Feedback Activation of STAT3 Confers Resistance of HER2-positive Breast Cancer Cells to Lapatinib

  • 摘要:
    目的 探讨白介素-6(IL-6)在HER2阳性BT-474乳腺癌细胞拉帕替尼耐药中的作用及其相关分子机制。
    方法 建立BT-474耐拉帕替尼细胞株(BT-474R)。Western blot检测耐药标志蛋白P-gp的表达,MTT法检测BT-474R细胞的IC50。Caspase-Glo® 3/7法检测拉帕替尼BT-474R与BT-474细胞的Caspase3/7酶活性的变化。Western blot法检测IL-6、p-STAT3、STAT3、Cleaved Caspase 3的蛋白表达水平;RNAi法沉默STAT3基因表达;Caspase-Glo® 3/7法和Annexin V-FITC/PI染色检测沉默后细胞凋亡程度。

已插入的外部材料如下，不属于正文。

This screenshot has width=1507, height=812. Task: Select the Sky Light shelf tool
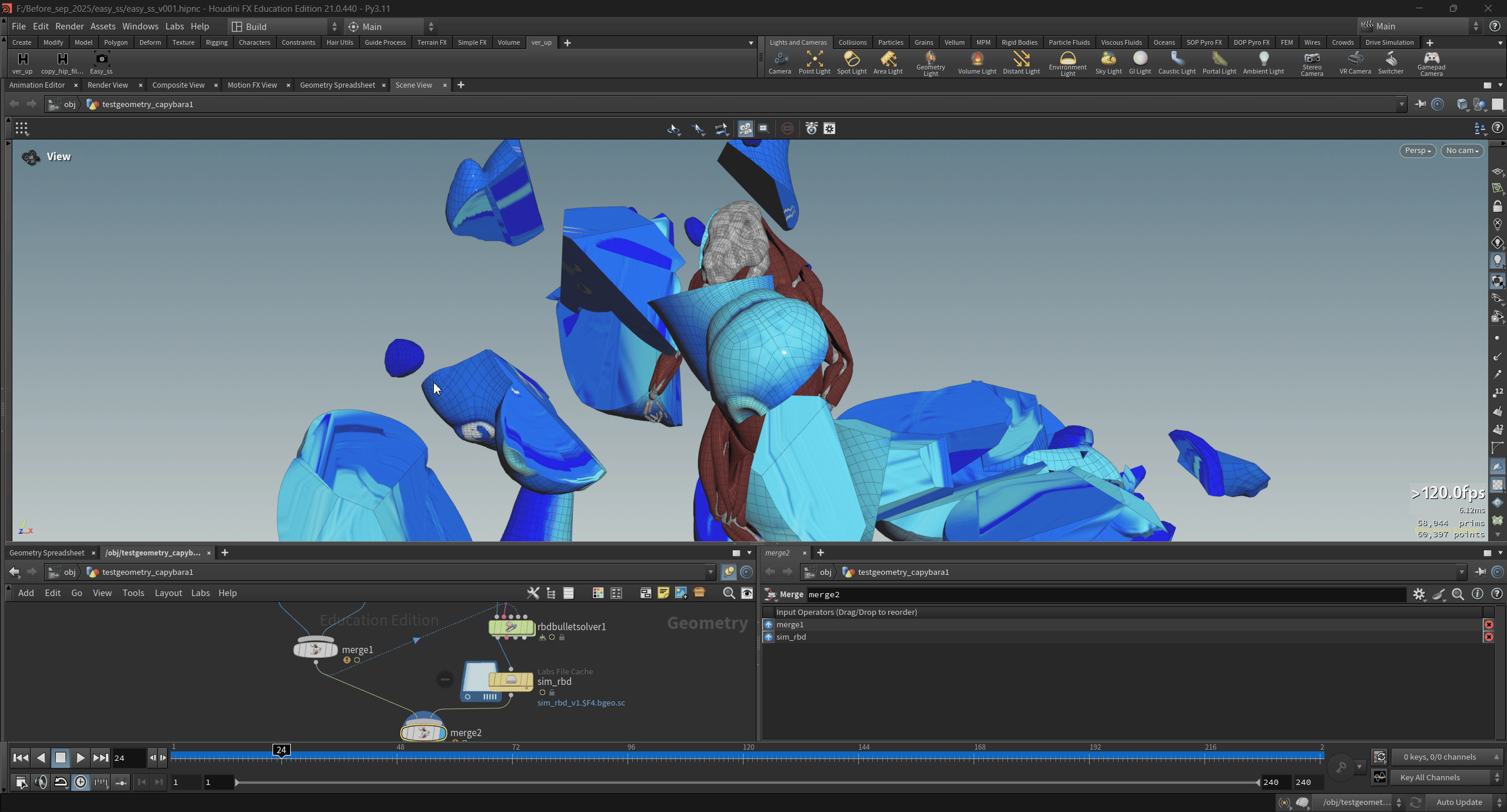1108,62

    结果 BT-474R组P-gp表达水平显著高于BT-474组(P < 0.05)。拉帕替尼增强STAT3活性,沉默STAT3基因可恢复BT-474R细胞对拉帕替尼的敏感度、增加cleaved caspase 3蛋白表达水平和Caspase 3/7酶的活性(P < 0.01)。沉默STAT3增强了拉帕替尼诱导的耐药细胞凋亡(P < 0.01)。拉帕替尼诱导的IL-6表达和分泌激活STAT3,用IL-6抗体抑制拉帕替尼诱导的IL-6,可以阻止拉帕替尼刺激STAT3活性。
    结论 拉帕替尼通过诱导BT-474细胞分泌IL-6激活STAT3信号通路,增加HER2阳性乳腺癌细胞对拉帕替尼的耐药性。

     

    Abstract:
    Objective To explore the role of interleukin-6 (IL-6) in lapatinib-resistant HER2-positive breast cancer cells BT-474.

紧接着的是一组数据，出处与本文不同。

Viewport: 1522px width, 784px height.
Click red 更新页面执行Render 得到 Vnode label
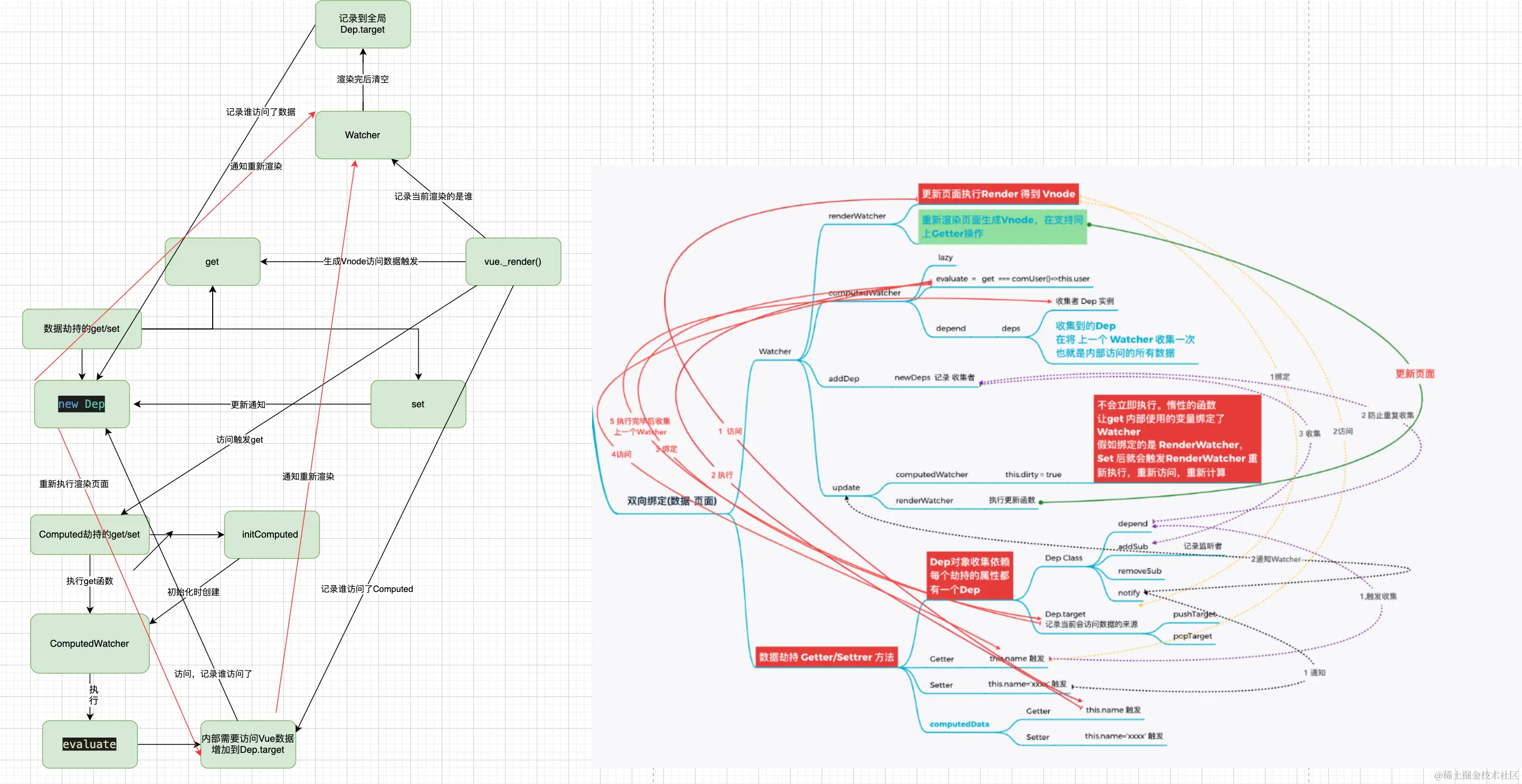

    Methods Lapatinib-resistant BT-474 (BT-474R) cells were established. Western blot was used to test P-gp expression. The growth inhibition rate(IC50) was tested by MTT assay, and Caspase 3/7 enzymatic activity levels in parental BT474 and BT-474R cells were investigated by Caspase-Glo® 3/7 assay kit. The apoptotic rate of BT-474R cells infected by siRNA STAT3 was tested by flow cytometry. The protein expression levels of IL-6, P-STAT3, STAT3 and Cleaved Caspase 3 were assayed by Western blot. Caspase 3/7 Glo assay and Annexin V-FITC/PI were used to assay cellular apoptosis.
    Results BT-474R cells displayed significantly elevated P-gp expression when compared with BT-474 cells. Lapatinib treatment stimulated signal transducer and activator of transcription 3 (STAT3) activity, and STAT3 activity was also upregulated in BT-474R cells. STAT3 silencing not only remarkably restored sensitivity to lapatinib and enhanced lapatinib-induced cleaved caspase 3 and cspase3/7 enzymatic activity, but also increased the apoptosis of BT-474R cells (P < 0.01). Furthermore, lapatinib-mediated IL-6 secretion regulated STAT3 activity. Blocking IL-6 using anti-IL-6 antibody abrogated lapatinib-induced STAT3 activity.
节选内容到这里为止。